A Net balance of zero would indicate you made as much power as you used, whereas a negative number would mean you sent more power back to BELCO than you used. A positive number would indicate that you owed BELCO for electricity you used from them.
These numbers appear on your Net-meter as:
- "DEL" -- power delivered from BELCO to you
- "REC" -- power generated and received by you from BELCO
- "NET" -- the balance between these two figures calculated a DEL- REC
The simple way to calculate your bill would be to take the current month’s Net figure and subtract last month’s NET figure to get the balance owing -- just as BELCO does with figures on a normal meter (hence why it is called Net metering!). The bill is currently calculated as DEL (delivered from BELCO) minus REC (received from you) which equals NET.
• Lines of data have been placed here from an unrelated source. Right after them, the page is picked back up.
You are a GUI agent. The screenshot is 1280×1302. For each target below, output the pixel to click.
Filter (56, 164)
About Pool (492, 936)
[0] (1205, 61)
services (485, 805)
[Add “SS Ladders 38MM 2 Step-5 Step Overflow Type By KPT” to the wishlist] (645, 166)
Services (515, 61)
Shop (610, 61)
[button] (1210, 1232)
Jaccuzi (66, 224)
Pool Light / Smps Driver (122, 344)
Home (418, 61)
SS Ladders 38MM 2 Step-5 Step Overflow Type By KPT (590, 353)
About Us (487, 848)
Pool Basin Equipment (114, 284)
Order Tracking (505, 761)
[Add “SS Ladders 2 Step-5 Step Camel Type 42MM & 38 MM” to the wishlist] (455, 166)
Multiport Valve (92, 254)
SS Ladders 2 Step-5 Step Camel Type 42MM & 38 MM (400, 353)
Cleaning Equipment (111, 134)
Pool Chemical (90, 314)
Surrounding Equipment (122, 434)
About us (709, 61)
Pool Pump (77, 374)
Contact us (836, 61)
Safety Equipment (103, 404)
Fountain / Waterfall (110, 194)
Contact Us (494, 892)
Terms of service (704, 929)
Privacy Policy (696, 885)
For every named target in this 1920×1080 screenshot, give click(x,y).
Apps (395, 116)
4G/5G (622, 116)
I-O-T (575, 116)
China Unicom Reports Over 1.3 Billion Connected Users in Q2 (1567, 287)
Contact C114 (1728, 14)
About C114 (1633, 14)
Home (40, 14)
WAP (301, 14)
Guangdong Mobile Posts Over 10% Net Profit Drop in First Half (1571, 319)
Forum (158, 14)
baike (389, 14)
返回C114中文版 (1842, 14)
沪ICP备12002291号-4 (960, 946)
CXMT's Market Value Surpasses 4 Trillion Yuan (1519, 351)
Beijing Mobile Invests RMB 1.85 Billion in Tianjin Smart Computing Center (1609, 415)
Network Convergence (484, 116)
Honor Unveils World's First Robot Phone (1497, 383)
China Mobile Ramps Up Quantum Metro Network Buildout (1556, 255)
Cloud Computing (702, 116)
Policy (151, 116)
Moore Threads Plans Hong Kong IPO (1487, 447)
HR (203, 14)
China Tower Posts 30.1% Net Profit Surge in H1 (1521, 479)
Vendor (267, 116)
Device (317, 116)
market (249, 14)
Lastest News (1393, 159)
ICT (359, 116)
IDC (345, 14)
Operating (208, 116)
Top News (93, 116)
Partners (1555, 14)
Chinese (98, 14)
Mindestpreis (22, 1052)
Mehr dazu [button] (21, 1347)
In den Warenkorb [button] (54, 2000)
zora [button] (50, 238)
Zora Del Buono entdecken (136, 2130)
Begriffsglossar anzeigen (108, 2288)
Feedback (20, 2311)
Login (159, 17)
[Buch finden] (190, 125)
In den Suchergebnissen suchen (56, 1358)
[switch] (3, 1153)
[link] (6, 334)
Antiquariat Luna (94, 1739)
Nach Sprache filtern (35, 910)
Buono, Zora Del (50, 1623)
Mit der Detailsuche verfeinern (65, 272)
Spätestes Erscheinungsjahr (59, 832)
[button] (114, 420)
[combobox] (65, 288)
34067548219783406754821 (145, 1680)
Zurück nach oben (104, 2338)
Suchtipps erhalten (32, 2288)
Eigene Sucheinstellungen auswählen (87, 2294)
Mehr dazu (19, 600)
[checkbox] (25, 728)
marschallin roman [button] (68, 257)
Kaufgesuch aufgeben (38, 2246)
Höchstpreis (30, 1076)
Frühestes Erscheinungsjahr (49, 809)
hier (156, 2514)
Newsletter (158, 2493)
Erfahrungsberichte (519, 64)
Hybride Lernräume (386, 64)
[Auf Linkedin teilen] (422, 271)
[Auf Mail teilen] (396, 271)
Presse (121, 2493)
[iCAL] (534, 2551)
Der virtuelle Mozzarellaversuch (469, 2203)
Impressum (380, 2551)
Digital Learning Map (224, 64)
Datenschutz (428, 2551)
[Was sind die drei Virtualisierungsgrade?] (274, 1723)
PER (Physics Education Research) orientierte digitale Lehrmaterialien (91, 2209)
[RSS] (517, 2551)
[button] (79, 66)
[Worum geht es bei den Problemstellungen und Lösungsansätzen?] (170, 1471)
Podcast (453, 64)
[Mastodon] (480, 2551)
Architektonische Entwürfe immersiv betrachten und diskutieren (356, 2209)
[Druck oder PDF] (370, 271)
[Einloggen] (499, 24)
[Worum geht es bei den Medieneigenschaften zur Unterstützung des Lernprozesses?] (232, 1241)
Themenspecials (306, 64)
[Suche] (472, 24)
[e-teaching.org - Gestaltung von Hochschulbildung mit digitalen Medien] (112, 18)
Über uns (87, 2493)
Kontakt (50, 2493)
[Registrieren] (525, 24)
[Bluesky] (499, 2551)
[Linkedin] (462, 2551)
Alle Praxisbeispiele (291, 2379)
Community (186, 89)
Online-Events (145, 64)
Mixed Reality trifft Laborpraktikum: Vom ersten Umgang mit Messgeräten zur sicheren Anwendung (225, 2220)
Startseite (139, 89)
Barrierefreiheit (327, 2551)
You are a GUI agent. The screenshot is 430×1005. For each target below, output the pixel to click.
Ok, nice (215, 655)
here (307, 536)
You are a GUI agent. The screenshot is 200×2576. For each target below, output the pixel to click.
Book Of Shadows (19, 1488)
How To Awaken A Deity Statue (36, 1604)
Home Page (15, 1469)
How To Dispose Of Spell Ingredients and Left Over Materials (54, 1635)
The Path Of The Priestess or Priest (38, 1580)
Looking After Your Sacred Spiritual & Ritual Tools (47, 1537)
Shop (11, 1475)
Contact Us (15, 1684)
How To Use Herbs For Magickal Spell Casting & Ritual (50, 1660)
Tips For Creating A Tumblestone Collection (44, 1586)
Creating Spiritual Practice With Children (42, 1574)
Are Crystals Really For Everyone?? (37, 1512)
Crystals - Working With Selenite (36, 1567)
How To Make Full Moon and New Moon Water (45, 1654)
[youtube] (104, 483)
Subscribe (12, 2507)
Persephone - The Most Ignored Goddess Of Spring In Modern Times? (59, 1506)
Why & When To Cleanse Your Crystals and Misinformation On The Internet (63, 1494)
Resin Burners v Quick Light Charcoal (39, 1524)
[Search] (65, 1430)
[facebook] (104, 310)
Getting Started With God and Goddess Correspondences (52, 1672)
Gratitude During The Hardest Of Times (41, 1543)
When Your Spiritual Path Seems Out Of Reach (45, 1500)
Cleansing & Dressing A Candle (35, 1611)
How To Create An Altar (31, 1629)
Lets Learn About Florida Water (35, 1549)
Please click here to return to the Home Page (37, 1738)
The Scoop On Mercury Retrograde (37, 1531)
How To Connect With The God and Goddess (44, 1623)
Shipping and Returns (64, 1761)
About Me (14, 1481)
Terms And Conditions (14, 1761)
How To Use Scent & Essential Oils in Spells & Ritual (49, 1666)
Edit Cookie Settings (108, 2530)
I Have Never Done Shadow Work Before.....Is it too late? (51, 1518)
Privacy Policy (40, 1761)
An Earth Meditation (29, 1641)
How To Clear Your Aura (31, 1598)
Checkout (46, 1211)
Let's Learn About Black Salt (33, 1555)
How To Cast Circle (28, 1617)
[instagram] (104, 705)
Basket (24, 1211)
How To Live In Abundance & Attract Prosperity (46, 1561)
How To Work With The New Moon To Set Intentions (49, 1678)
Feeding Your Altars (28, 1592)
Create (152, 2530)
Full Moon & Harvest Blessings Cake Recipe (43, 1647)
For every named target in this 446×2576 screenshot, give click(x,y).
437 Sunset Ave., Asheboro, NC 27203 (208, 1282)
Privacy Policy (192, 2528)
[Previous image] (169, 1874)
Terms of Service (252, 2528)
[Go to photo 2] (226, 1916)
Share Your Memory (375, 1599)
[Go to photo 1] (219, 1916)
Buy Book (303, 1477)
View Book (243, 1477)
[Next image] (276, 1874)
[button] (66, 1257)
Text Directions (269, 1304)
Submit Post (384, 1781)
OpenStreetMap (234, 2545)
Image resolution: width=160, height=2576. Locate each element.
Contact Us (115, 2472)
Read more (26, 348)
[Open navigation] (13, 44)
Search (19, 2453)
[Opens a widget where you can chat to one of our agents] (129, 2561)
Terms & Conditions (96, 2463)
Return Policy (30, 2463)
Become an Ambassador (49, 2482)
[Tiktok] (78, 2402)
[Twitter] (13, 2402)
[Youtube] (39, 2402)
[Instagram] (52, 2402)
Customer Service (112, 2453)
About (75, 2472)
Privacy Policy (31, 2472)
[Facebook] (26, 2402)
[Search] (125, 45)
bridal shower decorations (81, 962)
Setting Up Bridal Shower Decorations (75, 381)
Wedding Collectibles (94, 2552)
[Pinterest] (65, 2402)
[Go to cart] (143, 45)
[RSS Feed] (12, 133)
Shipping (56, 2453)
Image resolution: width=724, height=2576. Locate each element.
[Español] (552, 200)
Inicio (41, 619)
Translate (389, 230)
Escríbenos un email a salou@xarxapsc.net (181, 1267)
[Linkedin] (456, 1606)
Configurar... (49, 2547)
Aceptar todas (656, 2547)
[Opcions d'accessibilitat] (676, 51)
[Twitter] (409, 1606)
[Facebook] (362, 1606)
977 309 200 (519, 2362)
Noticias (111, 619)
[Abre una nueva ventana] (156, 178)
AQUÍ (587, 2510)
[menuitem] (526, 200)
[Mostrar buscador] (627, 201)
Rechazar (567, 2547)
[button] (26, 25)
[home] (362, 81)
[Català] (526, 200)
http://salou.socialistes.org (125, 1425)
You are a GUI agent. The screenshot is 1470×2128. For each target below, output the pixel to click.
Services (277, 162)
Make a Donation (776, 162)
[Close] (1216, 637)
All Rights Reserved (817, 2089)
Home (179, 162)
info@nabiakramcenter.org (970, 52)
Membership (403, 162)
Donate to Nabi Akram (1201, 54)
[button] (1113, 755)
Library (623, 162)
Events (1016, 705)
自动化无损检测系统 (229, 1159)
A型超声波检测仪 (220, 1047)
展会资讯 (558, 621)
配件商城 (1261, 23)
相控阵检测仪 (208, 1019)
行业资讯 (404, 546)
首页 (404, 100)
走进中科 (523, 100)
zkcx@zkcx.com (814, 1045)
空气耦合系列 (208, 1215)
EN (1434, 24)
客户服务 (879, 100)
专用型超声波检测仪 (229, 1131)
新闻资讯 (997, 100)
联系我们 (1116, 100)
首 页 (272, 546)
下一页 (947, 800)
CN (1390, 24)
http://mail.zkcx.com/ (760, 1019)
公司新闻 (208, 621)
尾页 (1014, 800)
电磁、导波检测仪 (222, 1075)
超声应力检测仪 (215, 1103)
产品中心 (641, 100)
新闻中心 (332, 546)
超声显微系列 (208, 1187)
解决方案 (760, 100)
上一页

At the moment, the software BELCO currently uses is not designed for Net-metering applications and makes billing Net-metering customers a complex process though BELCO but have been responsive to enquiries.
For example, there is a $30 facilities charge and a $10 minimum charge added to your bill each month. All BELCO customers pay this but will be noticeable only when there is close to having a monthly bill of less than $50. Whether customers who have generated more power than they have consumed should be liable for a ‘minimum charge’ is something Greenrock is asking the Energy Commission about.
It is worth consulting with BELCO if you have questions, as a number of early Net-metering customers have had bills re-calculated. When new software becomes available, the process of calculating the monthly bill will hopefully become easier to understand.